=== GIVEN RECORDS ===

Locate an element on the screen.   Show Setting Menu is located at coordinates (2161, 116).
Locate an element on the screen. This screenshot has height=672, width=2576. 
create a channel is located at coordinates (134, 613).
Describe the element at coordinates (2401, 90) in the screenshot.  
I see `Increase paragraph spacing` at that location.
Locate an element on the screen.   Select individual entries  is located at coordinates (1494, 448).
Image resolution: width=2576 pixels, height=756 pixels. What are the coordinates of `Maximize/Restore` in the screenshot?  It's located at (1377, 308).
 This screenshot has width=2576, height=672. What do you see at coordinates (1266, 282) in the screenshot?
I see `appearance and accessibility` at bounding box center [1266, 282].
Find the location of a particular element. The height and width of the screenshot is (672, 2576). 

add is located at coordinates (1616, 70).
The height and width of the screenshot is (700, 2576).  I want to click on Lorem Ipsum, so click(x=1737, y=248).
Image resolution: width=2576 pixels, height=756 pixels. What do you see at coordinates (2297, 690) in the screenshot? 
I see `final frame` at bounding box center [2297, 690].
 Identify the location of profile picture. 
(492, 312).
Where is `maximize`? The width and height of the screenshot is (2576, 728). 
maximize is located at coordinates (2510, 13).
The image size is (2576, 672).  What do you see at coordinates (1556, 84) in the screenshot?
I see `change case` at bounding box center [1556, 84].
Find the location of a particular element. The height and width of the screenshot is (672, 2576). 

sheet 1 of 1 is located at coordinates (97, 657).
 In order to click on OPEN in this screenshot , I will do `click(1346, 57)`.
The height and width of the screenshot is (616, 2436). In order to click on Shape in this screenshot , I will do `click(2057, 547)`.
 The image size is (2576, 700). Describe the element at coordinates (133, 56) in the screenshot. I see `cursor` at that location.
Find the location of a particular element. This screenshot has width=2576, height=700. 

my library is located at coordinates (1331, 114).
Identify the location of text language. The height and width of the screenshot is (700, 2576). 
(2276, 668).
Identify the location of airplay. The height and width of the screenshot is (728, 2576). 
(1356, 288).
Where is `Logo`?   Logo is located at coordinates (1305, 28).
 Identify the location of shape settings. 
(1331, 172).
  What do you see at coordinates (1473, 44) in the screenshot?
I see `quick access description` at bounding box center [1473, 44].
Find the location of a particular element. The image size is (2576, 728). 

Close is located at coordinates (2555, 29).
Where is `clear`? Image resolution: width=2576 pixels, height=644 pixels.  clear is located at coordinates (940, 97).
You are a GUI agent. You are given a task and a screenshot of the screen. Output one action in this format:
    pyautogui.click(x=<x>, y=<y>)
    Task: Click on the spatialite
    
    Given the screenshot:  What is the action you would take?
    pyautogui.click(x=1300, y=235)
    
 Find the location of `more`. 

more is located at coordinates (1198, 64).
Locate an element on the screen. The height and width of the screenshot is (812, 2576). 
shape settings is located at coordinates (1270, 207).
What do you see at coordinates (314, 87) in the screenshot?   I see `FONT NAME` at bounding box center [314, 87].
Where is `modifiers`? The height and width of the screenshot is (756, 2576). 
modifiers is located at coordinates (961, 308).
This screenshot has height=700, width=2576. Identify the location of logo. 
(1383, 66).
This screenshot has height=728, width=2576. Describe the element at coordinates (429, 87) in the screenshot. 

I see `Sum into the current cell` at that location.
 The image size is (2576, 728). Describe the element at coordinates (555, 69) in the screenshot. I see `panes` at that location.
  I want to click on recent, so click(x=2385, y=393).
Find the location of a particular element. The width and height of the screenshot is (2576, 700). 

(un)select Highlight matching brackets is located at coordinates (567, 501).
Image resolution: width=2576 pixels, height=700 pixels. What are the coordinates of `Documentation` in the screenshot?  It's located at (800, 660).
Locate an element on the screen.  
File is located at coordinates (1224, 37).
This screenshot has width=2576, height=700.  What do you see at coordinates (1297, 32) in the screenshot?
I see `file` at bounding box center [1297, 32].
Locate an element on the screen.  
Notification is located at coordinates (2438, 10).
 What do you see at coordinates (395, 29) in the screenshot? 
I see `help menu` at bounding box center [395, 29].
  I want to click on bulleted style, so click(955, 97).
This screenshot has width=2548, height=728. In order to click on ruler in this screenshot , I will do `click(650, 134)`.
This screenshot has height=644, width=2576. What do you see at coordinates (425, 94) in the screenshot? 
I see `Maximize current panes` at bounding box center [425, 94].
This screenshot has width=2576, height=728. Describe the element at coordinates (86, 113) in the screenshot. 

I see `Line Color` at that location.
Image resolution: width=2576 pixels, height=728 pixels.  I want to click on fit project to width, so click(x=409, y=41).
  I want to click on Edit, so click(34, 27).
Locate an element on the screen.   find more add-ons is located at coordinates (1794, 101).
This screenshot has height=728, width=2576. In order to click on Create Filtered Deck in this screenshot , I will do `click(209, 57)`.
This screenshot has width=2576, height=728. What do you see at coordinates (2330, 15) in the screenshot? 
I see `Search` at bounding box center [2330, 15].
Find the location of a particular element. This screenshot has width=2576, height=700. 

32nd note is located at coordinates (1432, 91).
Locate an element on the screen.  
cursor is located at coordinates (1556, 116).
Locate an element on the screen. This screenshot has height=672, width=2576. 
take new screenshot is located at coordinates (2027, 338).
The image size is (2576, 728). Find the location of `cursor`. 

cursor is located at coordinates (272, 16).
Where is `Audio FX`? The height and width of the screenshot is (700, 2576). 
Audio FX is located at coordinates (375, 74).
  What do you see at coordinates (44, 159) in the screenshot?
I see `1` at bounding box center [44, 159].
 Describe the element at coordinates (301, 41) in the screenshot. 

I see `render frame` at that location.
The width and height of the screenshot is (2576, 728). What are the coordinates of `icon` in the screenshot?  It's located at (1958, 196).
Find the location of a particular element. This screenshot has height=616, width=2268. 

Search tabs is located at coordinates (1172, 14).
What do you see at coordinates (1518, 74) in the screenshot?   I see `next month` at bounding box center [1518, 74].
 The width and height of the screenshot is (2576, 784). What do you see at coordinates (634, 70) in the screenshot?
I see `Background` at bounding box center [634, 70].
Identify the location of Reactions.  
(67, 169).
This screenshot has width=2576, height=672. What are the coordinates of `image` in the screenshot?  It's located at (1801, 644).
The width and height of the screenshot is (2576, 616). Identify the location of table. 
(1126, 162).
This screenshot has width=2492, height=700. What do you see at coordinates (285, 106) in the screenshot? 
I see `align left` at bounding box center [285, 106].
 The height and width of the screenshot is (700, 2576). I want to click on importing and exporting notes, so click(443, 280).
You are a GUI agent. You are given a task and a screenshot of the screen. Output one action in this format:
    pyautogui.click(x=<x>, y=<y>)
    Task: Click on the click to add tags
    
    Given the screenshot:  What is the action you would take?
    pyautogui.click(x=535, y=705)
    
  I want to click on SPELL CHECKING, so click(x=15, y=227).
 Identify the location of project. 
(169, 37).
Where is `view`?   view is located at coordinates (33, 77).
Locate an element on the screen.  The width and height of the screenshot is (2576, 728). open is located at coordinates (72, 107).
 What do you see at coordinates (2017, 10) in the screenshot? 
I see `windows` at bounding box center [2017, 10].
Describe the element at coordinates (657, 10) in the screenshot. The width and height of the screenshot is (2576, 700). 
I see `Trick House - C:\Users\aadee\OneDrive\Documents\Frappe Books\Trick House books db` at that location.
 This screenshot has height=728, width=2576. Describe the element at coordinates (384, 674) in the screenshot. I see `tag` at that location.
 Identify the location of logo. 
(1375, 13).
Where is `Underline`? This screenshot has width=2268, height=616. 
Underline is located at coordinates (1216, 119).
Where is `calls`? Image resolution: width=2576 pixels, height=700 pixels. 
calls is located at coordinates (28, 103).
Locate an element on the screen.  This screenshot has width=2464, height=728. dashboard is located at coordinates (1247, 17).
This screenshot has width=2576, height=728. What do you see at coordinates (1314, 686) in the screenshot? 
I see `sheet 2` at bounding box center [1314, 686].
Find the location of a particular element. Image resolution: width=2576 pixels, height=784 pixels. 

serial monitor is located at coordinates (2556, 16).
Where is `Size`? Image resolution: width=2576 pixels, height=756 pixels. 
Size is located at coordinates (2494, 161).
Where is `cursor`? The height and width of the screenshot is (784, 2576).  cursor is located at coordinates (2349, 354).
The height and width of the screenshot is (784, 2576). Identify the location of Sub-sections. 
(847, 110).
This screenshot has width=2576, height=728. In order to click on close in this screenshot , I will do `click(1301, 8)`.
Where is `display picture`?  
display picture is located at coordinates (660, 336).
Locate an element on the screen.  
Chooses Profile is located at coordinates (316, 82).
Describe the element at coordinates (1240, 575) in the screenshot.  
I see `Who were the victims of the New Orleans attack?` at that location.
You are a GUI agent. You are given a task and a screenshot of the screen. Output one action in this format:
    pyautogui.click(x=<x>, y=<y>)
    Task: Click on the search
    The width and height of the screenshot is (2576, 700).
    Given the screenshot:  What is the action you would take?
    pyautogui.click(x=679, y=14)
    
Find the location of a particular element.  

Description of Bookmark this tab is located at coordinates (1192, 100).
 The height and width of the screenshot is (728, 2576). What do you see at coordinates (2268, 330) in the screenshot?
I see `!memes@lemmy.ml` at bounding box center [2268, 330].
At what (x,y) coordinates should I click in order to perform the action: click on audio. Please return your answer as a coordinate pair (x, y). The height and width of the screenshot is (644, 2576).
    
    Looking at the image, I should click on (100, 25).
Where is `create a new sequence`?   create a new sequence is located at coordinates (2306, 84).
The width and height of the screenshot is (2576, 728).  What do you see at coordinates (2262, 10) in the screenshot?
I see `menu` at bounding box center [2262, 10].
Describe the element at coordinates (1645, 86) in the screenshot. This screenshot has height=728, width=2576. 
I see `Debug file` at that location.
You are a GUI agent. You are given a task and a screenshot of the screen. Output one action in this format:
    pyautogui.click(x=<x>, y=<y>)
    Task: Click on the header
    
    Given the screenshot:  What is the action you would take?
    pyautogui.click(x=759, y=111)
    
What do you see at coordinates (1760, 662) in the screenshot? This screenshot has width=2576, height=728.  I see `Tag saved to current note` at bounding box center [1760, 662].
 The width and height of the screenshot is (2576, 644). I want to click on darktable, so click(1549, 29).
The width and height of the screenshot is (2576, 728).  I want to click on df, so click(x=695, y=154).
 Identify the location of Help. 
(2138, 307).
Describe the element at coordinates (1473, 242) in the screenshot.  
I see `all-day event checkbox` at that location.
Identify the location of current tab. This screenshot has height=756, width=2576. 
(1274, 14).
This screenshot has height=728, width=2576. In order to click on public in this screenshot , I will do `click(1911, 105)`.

===

### EXERCISE AIM
Arrange the rows as a numbered list, beginning with the line that contains "coordinates (1494, 448)." and continuing through the line that contains "The image size is (2576, 700).", with both of those lines included. Omit blank lines.

### SOLUTION TO THIS EXERCISE
1. Locate an element on the screen.   Select individual entries  is located at coordinates (1494, 448).
2. Image resolution: width=2576 pixels, height=756 pixels. What are the coordinates of `Maximize/Restore` in the screenshot?  It's located at (1377, 308).
3.  This screenshot has width=2576, height=672. What do you see at coordinates (1266, 282) in the screenshot?
4. I see `appearance and accessibility` at bounding box center [1266, 282].
5. Find the location of a particular element. The height and width of the screenshot is (672, 2576). 
6. add is located at coordinates (1616, 70).
7. The height and width of the screenshot is (700, 2576).  I want to click on Lorem Ipsum, so click(x=1737, y=248).
8. Image resolution: width=2576 pixels, height=756 pixels. What do you see at coordinates (2297, 690) in the screenshot? 
9. I see `final frame` at bounding box center [2297, 690].
10.  Identify the location of profile picture. 
11. (492, 312).
12. Where is `maximize`? The width and height of the screenshot is (2576, 728). 
13. maximize is located at coordinates (2510, 13).
14. The image size is (2576, 672).  What do you see at coordinates (1556, 84) in the screenshot?
15. I see `change case` at bounding box center [1556, 84].
16. Find the location of a particular element. The height and width of the screenshot is (672, 2576). 
17. sheet 1 of 1 is located at coordinates (97, 657).
18.  In order to click on OPEN in this screenshot , I will do `click(1346, 57)`.
19. The height and width of the screenshot is (616, 2436). In order to click on Shape in this screenshot , I will do `click(2057, 547)`.
20.  The image size is (2576, 700). Describe the element at coordinates (133, 56) in the screenshot. I see `cursor` at that location.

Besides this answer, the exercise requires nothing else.